Heute anders #4: «Jetzt erlaube ich mir alles»

Zeitpunkt-Leserin Heike Wentland will nicht mehr tun, was die Gesellschaft erwartet. In der Coronakrise hat sie begonnen, alles zu tun, was sie schon immer wollte. Sie hat Schürzen genäht und verschenkt, das Haus mit Musik gefüllt und nicht zuletzt ein Neujahr-Ritual durchgeführt.

© Dirk Maybaum

Dinge «heute anders» zu machen, ist eine wunderbare Anregung. Man könnte es auch «raus aus der Routine» nennen – diese lässt uns nämlich zu Robotern werden, und das wollen wir ja nicht.

Gleich zu Beginn der Coronakrise hatte ich einen Fahrradunfall. Dies hat mich völlig aus dem normalen Leben herausgeschleudert. Als es mir wieder besserging, habe ich mir vorgenommen, mir von jetzt an alles zu erlauben.
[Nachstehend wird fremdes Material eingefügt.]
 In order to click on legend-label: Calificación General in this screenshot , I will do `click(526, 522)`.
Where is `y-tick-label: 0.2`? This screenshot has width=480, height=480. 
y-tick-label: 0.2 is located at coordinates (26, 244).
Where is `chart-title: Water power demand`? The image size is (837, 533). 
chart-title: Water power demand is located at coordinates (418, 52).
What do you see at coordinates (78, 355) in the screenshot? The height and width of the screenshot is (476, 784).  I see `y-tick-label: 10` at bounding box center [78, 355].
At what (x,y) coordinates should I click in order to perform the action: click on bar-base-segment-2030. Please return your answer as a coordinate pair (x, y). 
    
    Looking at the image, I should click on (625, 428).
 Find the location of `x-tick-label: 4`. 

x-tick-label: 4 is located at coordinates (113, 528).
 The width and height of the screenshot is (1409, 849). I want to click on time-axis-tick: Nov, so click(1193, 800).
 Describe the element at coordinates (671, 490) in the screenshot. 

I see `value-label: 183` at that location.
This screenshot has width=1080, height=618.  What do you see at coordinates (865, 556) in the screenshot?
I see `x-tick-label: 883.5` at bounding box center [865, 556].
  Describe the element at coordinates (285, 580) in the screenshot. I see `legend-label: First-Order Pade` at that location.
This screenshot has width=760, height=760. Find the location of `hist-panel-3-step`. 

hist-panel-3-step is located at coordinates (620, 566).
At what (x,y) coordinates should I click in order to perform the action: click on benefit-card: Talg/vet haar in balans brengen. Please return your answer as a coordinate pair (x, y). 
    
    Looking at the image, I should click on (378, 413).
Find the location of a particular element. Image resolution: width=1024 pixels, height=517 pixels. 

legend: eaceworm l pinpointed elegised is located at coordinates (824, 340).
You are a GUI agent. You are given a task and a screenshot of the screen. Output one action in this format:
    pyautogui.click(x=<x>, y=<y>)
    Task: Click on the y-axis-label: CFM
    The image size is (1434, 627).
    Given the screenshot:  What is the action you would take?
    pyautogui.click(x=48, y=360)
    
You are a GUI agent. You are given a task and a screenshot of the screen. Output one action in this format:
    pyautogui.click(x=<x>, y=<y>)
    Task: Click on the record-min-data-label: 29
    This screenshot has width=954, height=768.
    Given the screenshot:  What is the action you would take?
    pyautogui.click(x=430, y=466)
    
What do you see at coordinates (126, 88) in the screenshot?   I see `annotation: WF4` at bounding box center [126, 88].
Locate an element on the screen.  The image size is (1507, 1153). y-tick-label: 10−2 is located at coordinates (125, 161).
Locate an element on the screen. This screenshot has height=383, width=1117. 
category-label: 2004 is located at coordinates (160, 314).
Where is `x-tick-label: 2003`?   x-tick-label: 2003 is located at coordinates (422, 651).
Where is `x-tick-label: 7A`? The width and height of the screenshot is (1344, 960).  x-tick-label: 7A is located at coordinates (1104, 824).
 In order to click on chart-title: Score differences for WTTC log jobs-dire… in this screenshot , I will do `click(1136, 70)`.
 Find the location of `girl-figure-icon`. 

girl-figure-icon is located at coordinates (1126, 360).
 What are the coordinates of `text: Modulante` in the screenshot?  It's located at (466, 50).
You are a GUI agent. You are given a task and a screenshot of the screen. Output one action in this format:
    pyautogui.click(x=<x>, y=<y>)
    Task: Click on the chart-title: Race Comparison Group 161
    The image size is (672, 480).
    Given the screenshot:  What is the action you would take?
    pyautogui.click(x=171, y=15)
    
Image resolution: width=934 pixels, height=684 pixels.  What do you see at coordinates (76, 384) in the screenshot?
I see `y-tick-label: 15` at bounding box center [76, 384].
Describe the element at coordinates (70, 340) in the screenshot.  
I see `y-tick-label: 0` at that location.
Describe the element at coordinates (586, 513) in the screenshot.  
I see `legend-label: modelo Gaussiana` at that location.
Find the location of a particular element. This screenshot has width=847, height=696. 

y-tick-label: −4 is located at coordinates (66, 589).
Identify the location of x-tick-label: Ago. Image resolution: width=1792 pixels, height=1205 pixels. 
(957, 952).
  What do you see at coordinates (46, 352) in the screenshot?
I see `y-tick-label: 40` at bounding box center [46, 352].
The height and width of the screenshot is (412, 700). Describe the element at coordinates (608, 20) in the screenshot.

Alles zu tun, was ich schon immer tun wollte, und auch das, was mir noch Neues einfallen würde.

Als erstes lud ich Menschen ein, die ich mochte. Zu einer Feier, zu der jeder das mitbringen sollte, was er zurzeit gern ass. Wir sangen, machten Spiele und waren ausgelassen wie Kinder. Das mitgebrachte Essen war derart köstlich, dass Leib und Seele in Hochstimmung versetzt wurden. Ein paar Wochen später hatte ich Lust auf ein Treffen mit Musikern. Wir luden sie zu uns nach Hause ein und machten wieder eine kleine Feier des Lebens daraus, mit neuen Menschen, die wir mochten.

Zum Jahresende kam die Idee auf, ein «Neue-Zeit-Ritual» durchzuführen. Wir haben Menschen zusammengetrommelt, die Lust hatten, Unbrauchbares hinter sich zu lassen und mit offenen Armen in offene Arme zu laufen, beim Übergang in eine Neue Zeit. Dazu gestalteten wir mit wenigen Symbolen einen Durchgang, eine Art Tor, auf dessen anderer Seite alle mit offenen Armen standen. Dieses Gefühl war überwältigend. Eine Erfahrung, die tiefging und uns vieles bewusst gemacht hat.

Zum Ende des Winters hatte ich den Impuls, meine Nähmaschine rauszuholen und etwas zu erschaffen. Aus wunderschönen Stoffen nähte ich Schürzen. Diese Arbeit bereitete mir so viel Freude, dass daraus fast zwanzig bunte Schürzen für Gross und Klein wurden. Ich habe sie verschenkt, denn ich wollte Menschen eine Freude machen – und daraus wurde ein richtiges Freudenfieber! Am Schluss hatte ich das Gefühl, dass ich mehr zurückbekommen habe, als ich gegeben hatte. Ich will in meinem Leben keiner Routine mehr Platz geben, sondern aufwachen und jeden Moment bewusst aufnehmen. Wenn ich etwas erschaffe, dann gibt es keine Krise mehr, sondern nur noch Freude und dieses Gefühl, bei mir selbst zu sein.

Von Beruf bin ich Ärztin. In meiner Arbeit bin ich noch deutlicher geworden als früher und sage, wenn auch schonend, nur noch was ich wirklich denke. Ich habe keine Angst mehr. Ich lebe, was ich leben will, auch in meiner Arbeit. Einige Patienten haben sich von mir getrennt. Aber was soll ich sagen? Dafür sind neue Menschen gekommen, mit denen ich Gespräche führe, die so tiefgehen und so klärend sind, dass mir meine sowieso schon liebe Arbeit noch viel lieber geworden ist.

Krisen sind Chancen. Sie geben uns die Möglichkeit, zu überdenken, was und wie wir leben, und mutig und lebendig zu werden, um Neues zu probieren. Zwischendurch kommen die Gedanken an die Krise zurück. Dann lasse ich das Gefühl der Traurigkeit zu. Es ist ein ganz reines Gefühl, und wenn ich es vollständig zugelassen habe, erschöpft es sich von selbst.

Ich mache mir diese Zeit zur intensivsten Zeit meines bisherigen Lebens, und es hat sich so etwas wie ein gesunder Lebenshunger in mir ausgebreitet. Diesen stille ich in aller Ruhe und Beschaulichkeit Tag für Tag.